It can be seen from the table our method underperforms OptScale, OptCalib, and OptCalibVP2. The main reason is the different error measure calculation. There are two sources of error to the camera calibration-based methods: (1) the error from camera calibration; (2) the error from detection and tracking. The error calculation of camera calibration-based methods presented here only contains the first error source, i.e., the error from camera calibration, whereas does not take account of the second error source, i.e., the detection and tracking cause error.
However, the detection and tracking caused errors are not negligible. Since the speed calculation by camera calibration-based methods heavily relies on the results from the detection and tracking, an error in detection or tracking can greatly distort the vehicle trajectory, which in turn will lead to significantly off speed or even make the speed calculation undoable. It is clear that the errors that arise in detection and tracking will be carried on and compounded in the subsequent calculations. Besides, detection and tracking are prone to errors. In practice, a variety of common suboptimal environments (illumination variation, motion blur, background clutter and overlapping, etc.) could cause errors in the detection and tracking phases, including detection missing, false detection, tracking loss, etc. Considering the prevalence and significance of the detection and tracking errors, it is believed that the error results of the calibration-based methods would be profoundly greater with the neglected detection and tracking errors included. In contrast, our methods do not utilize detection and tracking, which means there are no the detection and tracking errors. Therefore, if detection and tracking-included error is taken into consideration, the error measure of the calibration-based methods would be higher than that of our methods.
Our deep learning-based method to the average vehicle speed estimation problem heavily relies on data. In other words, a large quantity of labeled data needs to be accessible for the method to be effective. With extensive high quality data in place, our method is effective regardless of the environmental and weather conditions. In other words, our method is a self-closed end-to-end framework, which does not need manual intervention and does not rely on any other external factors nor subprocesses such as detection and tracking. However, there is an appreciable gap between the error measure of our method and that of GPS and RADAR.

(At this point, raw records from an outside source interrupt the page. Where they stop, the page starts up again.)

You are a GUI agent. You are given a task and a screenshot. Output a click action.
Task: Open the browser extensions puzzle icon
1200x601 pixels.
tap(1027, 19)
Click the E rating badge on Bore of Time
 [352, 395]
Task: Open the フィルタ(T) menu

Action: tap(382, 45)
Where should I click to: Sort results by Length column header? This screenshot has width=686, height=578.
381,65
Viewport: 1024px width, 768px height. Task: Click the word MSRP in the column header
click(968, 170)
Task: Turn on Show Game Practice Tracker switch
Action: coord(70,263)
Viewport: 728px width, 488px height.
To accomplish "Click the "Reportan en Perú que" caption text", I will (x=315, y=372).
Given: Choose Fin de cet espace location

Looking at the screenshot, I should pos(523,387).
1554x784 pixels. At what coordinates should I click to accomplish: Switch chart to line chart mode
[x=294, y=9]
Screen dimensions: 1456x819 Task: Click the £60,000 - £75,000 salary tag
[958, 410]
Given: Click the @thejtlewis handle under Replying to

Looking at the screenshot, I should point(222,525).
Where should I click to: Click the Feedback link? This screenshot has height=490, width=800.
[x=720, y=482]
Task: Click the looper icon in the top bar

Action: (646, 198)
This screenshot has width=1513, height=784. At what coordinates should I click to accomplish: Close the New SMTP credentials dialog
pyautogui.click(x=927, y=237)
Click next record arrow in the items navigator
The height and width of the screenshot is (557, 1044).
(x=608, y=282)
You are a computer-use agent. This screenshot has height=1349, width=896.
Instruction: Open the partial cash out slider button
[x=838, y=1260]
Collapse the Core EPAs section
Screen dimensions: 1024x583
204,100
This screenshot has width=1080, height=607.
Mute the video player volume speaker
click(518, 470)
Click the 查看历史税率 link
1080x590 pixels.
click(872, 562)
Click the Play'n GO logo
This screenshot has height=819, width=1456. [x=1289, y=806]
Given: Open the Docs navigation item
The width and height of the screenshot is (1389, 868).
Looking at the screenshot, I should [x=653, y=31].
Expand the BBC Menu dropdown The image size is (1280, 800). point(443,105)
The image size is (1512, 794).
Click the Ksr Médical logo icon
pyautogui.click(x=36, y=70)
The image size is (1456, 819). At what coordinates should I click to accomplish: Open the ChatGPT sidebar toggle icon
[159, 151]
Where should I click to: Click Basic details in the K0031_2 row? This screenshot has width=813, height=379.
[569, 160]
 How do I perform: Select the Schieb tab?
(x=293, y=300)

5. Conclusions and Future Work

This paper proposes a deep learning-based method to the average vehicle speed estimation problem. This method has a desirable feature of not requiring manual intervention. Compared with other common vehicle estimation methods, the proposed method is not dependent on external environment factors, nor does it on vehicle detection and tracking processes. In summary, it is a self-closed end-to-end framework.
Based on ResNet50, we propose an end-to-end IR(2+1)D50-cNLms model to estimate average vehicle speed based on video footage. The modified method IR(2+1)D50-cNLms has a global spatial-temporal perspective on the information in the video. We experiment with different 3D ConvNets on VehSpeedDataset10. The experiments suggest that optical flow is crucial information for the vehicle speed estimation problem. By using both RGB images and optical flow as inputs, our IR(2+1)D50-cNLms model performs exceedingly well.
A limitation on our model is lack of quality data. As noted previously, deep learning-based models require extensive labeled data, which is lacking. The lack of data could lead to 3D ConvNets overfitting. In the future, we can try to expand our dataset to improve the model performance. Inspired by [39] using multi-sensor data fusion to construct the model, we can also try to integrate RGB images and optical flow for more effective features extraction with the understanding of the marked differences between the two input types.

Supplementary Materials

The following are available online at This is the code for the models we built in this article.

Author Contributions

Conceptualization, Z.Y.; methodology, H.D.; software, H.D. and M.W.; validation, H.D., M.W. and Z.Y.; formal analysis, H.D.; investigation, H.D.; resources, Z.Y.; data curation, H.D.; writing—original draft preparation, H.D.; writing—review and editing, H.D., M.W. and Z.Y.; visualization, H.D. and M.W.; supervision, Z.Y.; project administration, Z.Y.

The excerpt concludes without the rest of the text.